Robert C. Merton

Banquet speech

Robert C. Merton’s speech at the Nobel Banquet, December 10, 1997

Your Majesties, Your Royal Highnesses, Ladies and Gentlemen,

Myron Scholes, my colleague and dear friend of some thirty years, and I are deeply grateful to the Royal Swedish Academy of Sciences for this ultimate honour.

But for us this is also a bittersweet moment for we greatly miss our friend and collaborator, Fischer Black – especially so this special day. We are gratified that the Academy made it quite clear that, were Fischer still alive, he too would now be honoured.

Myron and I also share a wonderful array of family, friends, teachers, colleagues, and students.

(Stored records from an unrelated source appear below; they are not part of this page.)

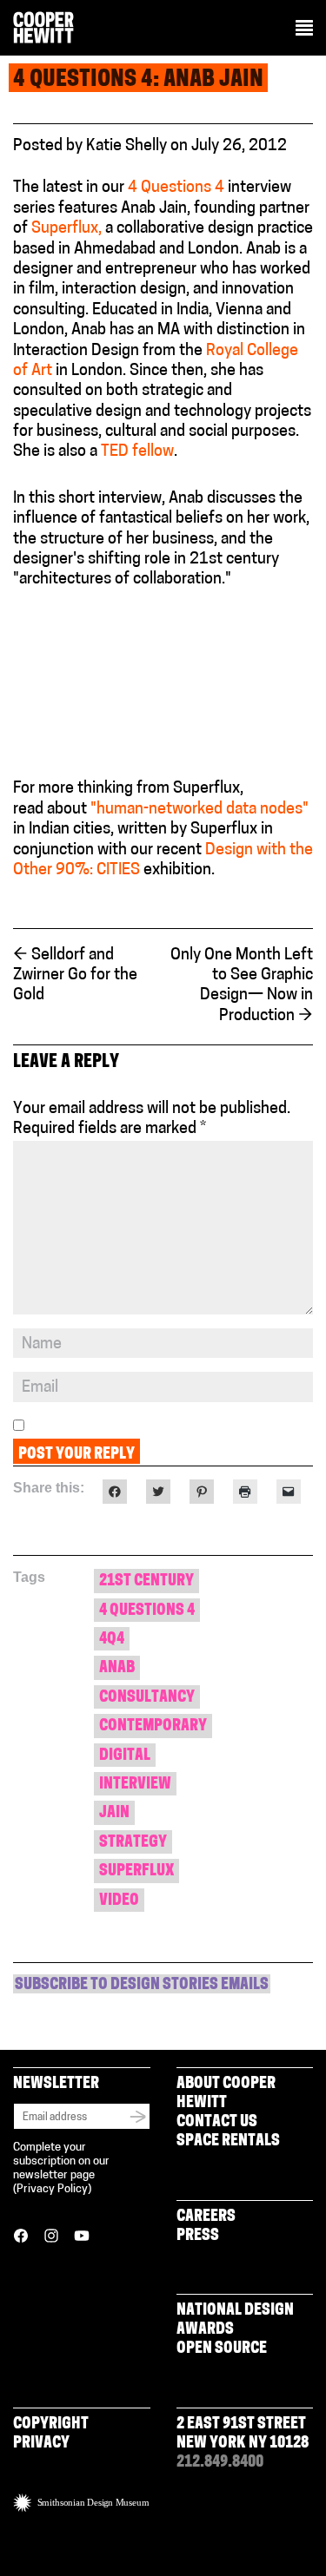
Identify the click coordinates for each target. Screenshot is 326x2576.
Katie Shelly (126, 147)
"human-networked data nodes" (199, 810)
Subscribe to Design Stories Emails (142, 1985)
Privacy (41, 2444)
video (119, 1901)
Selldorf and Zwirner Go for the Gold (75, 976)
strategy (133, 1843)
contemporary (153, 1727)
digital (124, 1756)
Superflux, (66, 229)
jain (114, 1814)
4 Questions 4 (176, 188)
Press (197, 2236)
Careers (206, 2217)
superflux (136, 1872)
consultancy (147, 1698)
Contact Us (216, 2123)
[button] (304, 29)
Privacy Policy (52, 2189)
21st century (146, 1582)
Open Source (221, 2349)
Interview (135, 1785)
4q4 (111, 1640)
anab (117, 1669)
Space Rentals (228, 2142)
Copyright (51, 2425)
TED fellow (137, 452)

Among our teacher-mentors, especially two who are themselves laureates, Merton Miller for Myron, Paul Samuelson for myself. Myron wishes that his parents were alive to witness this moment, as I wish my mother were too. Happily, my father is.

And like all scientists, we too stand on the shoulders of giants, on the selective accumulation of prior knowledge. In our case, a most powerful legacy, ranging from the pioneering French mathematician, Louis Bachelier, to the all-knowing U.S. economist, Paul Samuelson.

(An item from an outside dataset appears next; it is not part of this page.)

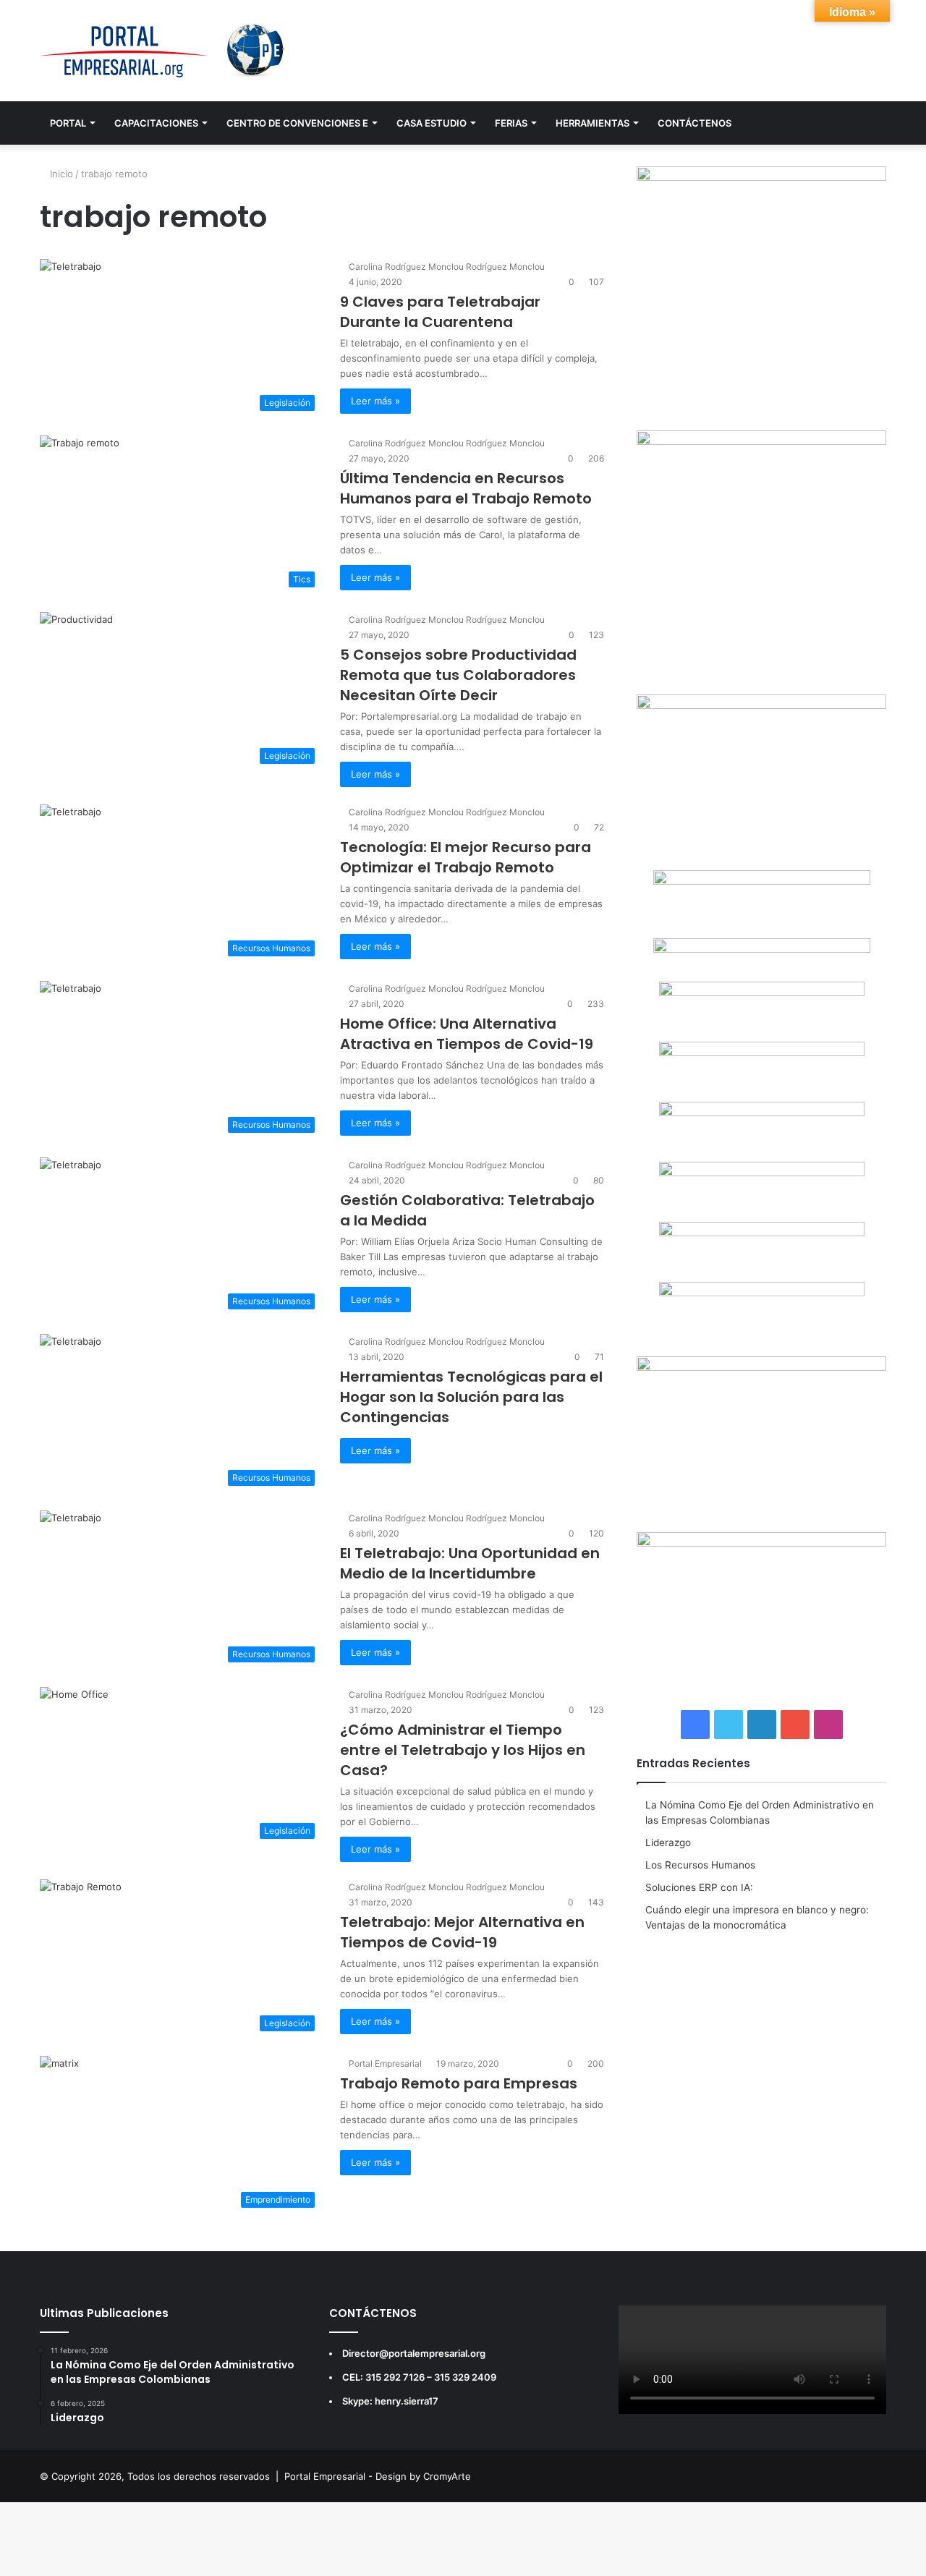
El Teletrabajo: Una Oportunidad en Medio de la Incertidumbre (470, 1563)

Much has been written about the ramified effects of the options-pricing model on the world’s financial system. But, like other scientists, we had no practical objective. We simply found the options-pricing problem interesting. It was an engaging puzzle, a difficult challenge. And we know that just as the model helped shape the markets, the markets in turn helped shape the evolving model.

A final word: of all the many benefits conferred by the institution of the Nobel Prizes on the growth of science, not least is their according utmost recognition to still new and promising directions of inquiry, such as ours. For this too, we thank you.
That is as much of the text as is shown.